Bu da çağımızın en büyük paradoksu ve iki medeniyet arasındaki fark gösteriyor.
Gaziantep bu farkı görebileceğimiz önemli şehirlerimizden biri. Zeugma'dan Rum Kale'ye, hâlâ yaşanılan Dülük'ten Karkamış'a, Asurlardan Osmanlı'ya her yanı tarih kokuyor. Tam da bu yüzden ev sahibi Büyükşehir Belediye Başkanı
Fatma Şahin, Gaziantep'in sadece bir sanayi, ticaret veya gastronomi şehri değil aynı zamanda zengin bir tarihe sahip kültür şehri olduğunu söylüyor ve bunun için yoğun çaba harcıyor. Hitit Sarayı'nı çatıyla koruma altına almasının altında da bu hassasiyet yatıyor.
Törene AK Parti Meclis Grup Başkanı
Abdulhamit Gül, Gaziantep milletvekilleri, Vali
Kemal Çeber ve çok sayıda Gaziantepli katılmıştı. Törenin sürpriz konuğu ise kazı ekibinin başındaki
Profesör Marchetti ile İtalya'dan tanışan ve kazı çalışmalarını yakından takip eden İlim Yayma Vakfı Başkanı
Bilal Erdoğan'dı. Erdoğan özellikle gençlere arkeoloji okumaları için çağrı yapıyor ve şöyle diyordu:
"Türkiye medeniyetin beşiği olan bir coğrafyaya sahip. Bu zenginliğin açığa çıkartılması gerekiyor. Burada o zamanki uygarlığın önemli merkezlerinden biri var. Karkamış, son dönemde Türkiye'de açığa çıkarılan bu tarihi zenginliklerden sadece bir tanesi. Burası hem Gaziantep'in hem Karkamış'ın turistik cazibesini artıracak.

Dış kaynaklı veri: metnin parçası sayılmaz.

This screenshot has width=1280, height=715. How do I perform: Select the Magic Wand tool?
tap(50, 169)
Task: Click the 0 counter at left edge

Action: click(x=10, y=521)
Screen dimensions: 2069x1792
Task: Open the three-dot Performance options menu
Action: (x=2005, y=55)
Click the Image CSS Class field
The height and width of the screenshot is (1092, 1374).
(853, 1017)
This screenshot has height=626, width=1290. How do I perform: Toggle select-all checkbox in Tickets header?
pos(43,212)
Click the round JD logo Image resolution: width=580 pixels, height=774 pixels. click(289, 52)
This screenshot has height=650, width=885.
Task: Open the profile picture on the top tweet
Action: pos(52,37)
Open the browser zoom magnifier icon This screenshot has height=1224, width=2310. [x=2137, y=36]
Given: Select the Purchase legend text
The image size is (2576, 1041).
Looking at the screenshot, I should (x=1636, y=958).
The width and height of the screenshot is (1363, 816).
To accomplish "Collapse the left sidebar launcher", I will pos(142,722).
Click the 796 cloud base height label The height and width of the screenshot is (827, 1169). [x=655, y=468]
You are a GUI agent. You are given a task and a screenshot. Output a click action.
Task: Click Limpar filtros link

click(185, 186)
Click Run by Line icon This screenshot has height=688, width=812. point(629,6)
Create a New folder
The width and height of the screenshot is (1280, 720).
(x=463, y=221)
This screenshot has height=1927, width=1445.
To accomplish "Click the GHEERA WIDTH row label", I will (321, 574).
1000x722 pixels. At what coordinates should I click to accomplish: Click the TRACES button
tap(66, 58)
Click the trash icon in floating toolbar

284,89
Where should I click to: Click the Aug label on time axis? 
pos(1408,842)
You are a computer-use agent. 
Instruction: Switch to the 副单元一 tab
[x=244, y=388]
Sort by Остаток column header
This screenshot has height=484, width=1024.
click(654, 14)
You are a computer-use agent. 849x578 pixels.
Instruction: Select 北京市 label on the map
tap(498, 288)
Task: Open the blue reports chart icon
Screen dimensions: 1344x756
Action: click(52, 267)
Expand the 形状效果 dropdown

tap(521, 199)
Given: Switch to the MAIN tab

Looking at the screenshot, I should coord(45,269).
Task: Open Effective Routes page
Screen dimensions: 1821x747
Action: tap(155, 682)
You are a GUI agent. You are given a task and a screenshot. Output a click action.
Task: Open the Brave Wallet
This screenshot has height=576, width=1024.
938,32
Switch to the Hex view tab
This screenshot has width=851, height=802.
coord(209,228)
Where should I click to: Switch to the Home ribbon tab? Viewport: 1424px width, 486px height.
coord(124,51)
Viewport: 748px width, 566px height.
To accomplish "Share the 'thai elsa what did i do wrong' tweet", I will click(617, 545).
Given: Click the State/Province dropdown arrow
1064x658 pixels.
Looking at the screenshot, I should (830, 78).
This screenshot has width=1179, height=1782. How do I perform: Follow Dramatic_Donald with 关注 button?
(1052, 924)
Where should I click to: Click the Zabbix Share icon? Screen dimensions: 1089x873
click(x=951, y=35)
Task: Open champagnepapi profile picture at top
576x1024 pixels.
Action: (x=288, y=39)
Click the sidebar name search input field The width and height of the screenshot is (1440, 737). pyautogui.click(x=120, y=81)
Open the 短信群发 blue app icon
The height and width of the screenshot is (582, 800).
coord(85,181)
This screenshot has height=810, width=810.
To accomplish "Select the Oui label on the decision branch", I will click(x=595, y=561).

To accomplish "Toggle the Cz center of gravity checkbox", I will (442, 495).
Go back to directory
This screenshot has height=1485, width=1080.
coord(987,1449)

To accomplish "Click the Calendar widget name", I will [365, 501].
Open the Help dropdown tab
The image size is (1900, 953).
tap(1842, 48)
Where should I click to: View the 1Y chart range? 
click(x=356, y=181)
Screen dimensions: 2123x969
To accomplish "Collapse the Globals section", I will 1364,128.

Emeği geçen herkese teşekkürler."
Gaziantep Büyükşehir Belediye Başkanı
Fatma Şahin de emek verenlere teşekkür ederek şunları söylüyordu:
"Biz buraya Fatih Sultan Mehmed Han'ın İstanbul'a baktığı gibi bakıyoruz. Biz buraya baktığımızda Evliya Çelebi'nin gözüyle bakıyoruz. Karkamış bizim dünümüz. Gılgamış Destanı'nın yazıldığı yer. Her medeniyet Fırat'ı elinde tutmuş. Karkamış stratejidir. Bereketli topraklardır. Kültürün başkenti olma noktasındayız. Bu bir ekip işi. Bu ekip işinde Karkamış hep arkamızda durdu. Karkamış'ın önünde muhteşem bir gelecek var."